LPGA Q-Series advice problem: Kendall Dye claimed to be surprised to learn that she had violated Rule 10-2 for soliciting advice during the sixth round of LPGA Q-Series in November. On the tee of the par-3 17th hole at Pinehurst No. 9, Dye gestured to playing partner Dewi Weber’s caddie, Jacqueline Schram, to confirm what club Weber was hitting, something Dye claims is common on tour. But when the third player in their group, LPGA veteran Christina Kim, brought this up to a rules officials, Dye was hit with a two-stroke penalty. So was Weber, even though she was unaware of what happened, because of her caddie’s involvement in the matter. Somehow, though, it was Kim who seemed to receive the most criticism for her part in the affair, having to defending herself on social media by noting that players are responsible for knowing the rules and that it was her responsibility to protect the rest of the field.
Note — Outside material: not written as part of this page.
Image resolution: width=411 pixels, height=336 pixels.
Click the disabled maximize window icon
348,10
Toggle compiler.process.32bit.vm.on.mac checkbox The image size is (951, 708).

Bio Kim suspension: It’s understandable that the 29-year-old South Korean was admonished by the Korean Tour when he made an obscene gesture to fans during the final round of the DGB Financial Group Volvik Daegu Gyeongbuk Open. But Kim, a former PGA Tour pro, didn’t get hit with some small fine. Rather he was suspended for three years for flipping off a fan whose cellphone camera shutter went off during his swing. Kim received plenty of support from those deeming the penalty too harsh, but in Korean culture such actions carry more gravity. Eventually the KPGA backed off but still suspended him for a year.
Patrick Reed vs. the sand: A year after embroiling himself in a Ryder Cup controversy, Reed was at it again, this time at the Hero World Challenge. During the third round, TV cameras showed Reed twice knocking away sand from behind his ball while taking a couple of practice swings in a waste bunker. Reed was penalized two strokes for improving the line of his stroke, but claimed he had no ill-intent and that the cameras caught him at a bad angle. This only fostered more negative chatter toward him. The controversy followed Reed the next week to the Presidents Cup in Australia, where the home team’s fans were relentless with their insults. Reed’s caddie, Kessler Karain, eventually got into an altercation with a fan, resulting in the looper being removed from the bag for Sunday’s singles matches—and providing one last controversy in a year littered with them.